-- Available data follows --

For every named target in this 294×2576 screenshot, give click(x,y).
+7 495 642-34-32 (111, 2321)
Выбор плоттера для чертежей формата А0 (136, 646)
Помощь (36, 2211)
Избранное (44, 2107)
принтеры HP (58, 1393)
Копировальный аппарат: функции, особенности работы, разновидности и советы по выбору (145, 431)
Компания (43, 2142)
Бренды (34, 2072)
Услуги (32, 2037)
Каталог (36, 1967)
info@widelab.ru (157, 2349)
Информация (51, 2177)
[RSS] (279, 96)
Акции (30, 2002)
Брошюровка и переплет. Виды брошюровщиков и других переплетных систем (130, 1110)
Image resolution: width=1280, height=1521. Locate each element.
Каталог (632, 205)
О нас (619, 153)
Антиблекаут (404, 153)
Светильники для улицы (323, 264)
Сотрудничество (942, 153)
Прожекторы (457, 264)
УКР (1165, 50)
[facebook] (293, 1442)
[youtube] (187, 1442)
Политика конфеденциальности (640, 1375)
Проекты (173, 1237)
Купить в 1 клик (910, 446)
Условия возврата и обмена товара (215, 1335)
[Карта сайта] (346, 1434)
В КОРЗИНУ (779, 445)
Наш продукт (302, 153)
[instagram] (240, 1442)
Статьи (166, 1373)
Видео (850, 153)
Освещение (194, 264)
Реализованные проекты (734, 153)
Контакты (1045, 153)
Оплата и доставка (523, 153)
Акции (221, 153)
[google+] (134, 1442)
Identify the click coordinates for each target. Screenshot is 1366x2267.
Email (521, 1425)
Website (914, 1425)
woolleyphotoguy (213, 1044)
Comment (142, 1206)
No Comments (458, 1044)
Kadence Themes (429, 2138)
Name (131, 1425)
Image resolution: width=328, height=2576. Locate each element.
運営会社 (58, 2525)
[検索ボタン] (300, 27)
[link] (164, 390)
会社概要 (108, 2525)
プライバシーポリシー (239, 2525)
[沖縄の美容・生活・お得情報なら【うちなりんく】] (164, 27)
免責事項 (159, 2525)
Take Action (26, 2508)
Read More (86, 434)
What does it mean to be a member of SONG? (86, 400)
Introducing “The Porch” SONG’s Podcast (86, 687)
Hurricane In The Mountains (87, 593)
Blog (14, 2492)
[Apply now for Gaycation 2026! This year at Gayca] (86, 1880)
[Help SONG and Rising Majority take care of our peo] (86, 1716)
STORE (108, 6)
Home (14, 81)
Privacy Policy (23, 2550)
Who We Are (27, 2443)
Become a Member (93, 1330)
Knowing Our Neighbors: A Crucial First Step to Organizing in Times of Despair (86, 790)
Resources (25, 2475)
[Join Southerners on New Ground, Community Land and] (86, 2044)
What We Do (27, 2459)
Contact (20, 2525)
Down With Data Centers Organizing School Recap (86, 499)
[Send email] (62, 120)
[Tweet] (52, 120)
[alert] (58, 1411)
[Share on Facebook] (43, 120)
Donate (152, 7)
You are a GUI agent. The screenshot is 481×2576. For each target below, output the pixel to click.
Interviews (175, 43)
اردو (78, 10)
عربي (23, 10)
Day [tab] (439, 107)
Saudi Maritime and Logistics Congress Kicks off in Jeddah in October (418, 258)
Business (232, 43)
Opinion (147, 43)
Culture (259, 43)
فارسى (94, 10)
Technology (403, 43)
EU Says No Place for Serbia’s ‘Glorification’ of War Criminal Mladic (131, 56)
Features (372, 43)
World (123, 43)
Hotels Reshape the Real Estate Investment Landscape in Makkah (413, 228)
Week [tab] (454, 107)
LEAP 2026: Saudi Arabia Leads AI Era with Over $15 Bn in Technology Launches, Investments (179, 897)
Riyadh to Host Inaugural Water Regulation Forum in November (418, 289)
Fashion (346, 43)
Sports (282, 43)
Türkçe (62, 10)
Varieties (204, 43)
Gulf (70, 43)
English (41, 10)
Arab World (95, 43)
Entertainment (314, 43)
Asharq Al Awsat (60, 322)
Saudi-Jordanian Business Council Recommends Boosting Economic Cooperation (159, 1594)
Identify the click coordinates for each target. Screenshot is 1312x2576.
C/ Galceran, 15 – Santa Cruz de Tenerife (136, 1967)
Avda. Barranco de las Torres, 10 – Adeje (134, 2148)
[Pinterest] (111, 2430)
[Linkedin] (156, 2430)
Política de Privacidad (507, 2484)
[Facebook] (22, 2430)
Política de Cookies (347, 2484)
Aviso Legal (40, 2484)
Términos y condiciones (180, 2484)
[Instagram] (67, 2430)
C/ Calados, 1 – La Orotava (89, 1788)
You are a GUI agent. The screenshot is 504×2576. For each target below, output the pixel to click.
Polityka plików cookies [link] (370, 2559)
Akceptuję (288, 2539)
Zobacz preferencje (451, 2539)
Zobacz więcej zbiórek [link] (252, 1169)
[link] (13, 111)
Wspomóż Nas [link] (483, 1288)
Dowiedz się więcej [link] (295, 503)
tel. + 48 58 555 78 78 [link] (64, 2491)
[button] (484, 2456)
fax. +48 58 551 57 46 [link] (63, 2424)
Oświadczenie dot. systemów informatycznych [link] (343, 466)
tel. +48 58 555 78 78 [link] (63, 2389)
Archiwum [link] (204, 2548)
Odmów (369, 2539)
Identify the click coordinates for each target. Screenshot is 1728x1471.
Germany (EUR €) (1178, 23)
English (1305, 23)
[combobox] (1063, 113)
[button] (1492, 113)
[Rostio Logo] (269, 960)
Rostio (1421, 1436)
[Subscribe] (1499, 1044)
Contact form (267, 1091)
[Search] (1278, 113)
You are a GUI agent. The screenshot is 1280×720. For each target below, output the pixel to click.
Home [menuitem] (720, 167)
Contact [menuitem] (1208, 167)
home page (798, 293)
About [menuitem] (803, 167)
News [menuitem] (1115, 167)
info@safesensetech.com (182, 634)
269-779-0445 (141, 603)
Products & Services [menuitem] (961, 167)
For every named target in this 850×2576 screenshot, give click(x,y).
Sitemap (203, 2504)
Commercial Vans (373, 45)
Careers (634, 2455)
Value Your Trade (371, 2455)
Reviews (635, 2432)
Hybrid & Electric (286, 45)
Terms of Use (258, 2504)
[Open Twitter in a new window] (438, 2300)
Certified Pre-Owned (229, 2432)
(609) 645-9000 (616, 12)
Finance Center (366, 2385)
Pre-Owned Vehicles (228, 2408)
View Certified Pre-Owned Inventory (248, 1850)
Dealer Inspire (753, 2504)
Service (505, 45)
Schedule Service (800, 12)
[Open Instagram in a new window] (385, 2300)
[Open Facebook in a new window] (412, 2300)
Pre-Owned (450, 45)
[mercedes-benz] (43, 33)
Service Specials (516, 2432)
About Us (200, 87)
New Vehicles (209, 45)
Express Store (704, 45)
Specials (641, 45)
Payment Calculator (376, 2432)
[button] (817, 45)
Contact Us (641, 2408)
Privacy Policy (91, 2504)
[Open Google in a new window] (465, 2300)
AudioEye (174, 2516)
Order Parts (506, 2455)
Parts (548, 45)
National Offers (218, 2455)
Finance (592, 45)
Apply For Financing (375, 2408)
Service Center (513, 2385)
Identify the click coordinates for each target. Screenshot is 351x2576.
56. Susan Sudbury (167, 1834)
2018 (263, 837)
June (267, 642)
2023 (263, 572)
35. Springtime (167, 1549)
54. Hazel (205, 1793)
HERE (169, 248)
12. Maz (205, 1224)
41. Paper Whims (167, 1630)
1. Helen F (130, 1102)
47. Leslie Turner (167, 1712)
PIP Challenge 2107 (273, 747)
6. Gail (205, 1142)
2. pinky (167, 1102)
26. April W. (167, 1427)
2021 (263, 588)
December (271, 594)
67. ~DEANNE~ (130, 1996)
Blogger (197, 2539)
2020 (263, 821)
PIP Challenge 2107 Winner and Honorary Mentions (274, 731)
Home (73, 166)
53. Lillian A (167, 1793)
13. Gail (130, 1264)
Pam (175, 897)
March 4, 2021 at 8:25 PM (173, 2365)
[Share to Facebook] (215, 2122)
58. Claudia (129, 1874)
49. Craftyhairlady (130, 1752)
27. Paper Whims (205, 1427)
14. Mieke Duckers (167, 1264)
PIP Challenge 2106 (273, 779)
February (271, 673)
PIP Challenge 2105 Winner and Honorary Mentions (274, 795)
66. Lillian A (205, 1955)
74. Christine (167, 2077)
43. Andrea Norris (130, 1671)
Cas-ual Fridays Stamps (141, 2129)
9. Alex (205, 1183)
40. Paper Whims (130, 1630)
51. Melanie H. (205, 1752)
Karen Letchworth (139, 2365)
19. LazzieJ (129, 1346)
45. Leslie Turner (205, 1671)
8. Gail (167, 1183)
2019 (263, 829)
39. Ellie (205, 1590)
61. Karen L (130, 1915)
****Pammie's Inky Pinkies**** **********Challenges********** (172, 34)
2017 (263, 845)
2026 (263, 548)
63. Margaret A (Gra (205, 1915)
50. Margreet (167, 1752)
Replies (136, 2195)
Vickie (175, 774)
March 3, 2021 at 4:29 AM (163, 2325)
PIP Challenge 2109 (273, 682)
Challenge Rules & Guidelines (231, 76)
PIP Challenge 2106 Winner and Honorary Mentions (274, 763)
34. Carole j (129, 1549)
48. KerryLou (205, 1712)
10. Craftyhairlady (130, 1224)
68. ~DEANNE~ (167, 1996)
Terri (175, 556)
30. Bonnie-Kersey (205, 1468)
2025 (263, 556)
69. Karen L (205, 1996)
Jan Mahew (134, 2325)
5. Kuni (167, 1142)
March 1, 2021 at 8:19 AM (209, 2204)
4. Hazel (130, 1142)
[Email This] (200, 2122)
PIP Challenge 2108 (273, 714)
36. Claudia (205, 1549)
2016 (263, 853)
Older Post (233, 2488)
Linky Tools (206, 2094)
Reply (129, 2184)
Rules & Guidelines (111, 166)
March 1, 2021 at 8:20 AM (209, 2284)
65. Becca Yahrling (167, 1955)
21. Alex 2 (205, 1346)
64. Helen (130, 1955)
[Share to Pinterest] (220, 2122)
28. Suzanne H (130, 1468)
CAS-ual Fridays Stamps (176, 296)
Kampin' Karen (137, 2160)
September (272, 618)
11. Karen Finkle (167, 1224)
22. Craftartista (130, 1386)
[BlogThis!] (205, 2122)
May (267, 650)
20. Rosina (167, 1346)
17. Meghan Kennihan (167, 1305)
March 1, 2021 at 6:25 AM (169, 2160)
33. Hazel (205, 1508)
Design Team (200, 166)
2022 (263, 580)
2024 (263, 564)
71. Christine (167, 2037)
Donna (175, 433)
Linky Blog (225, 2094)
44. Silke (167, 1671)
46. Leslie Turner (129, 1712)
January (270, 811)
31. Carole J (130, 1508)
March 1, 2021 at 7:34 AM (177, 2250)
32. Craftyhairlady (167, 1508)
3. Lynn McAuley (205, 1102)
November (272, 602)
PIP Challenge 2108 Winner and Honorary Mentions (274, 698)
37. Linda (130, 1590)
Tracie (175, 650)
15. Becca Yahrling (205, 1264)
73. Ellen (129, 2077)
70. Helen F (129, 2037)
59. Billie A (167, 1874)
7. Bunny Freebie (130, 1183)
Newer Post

-- Available data concluded --

> _Exercise directions_: The lines from the top of the data above down to the line containing "Купить в 1 клик (910, 446)" are to be copied exactly; no other line should appear.

> _Completed exercise_:
For every named target in this 294×2576 screenshot, give click(x,y).
+7 495 642-34-32 (111, 2321)
Выбор плоттера для чертежей формата А0 (136, 646)
Помощь (36, 2211)
Избранное (44, 2107)
принтеры HP (58, 1393)
Копировальный аппарат: функции, особенности работы, разновидности и советы по выбору (145, 431)
Компания (43, 2142)
Бренды (34, 2072)
Услуги (32, 2037)
Каталог (36, 1967)
info@widelab.ru (157, 2349)
Информация (51, 2177)
[RSS] (279, 96)
Акции (30, 2002)
Брошюровка и переплет. Виды брошюровщиков и других переплетных систем (130, 1110)
Image resolution: width=1280, height=1521. Locate each element.
Каталог (632, 205)
О нас (619, 153)
Антиблекаут (404, 153)
Светильники для улицы (323, 264)
Сотрудничество (942, 153)
Прожекторы (457, 264)
УКР (1165, 50)
[facebook] (293, 1442)
[youtube] (187, 1442)
Политика конфеденциальности (640, 1375)
Проекты (173, 1237)
Купить в 1 клик (910, 446)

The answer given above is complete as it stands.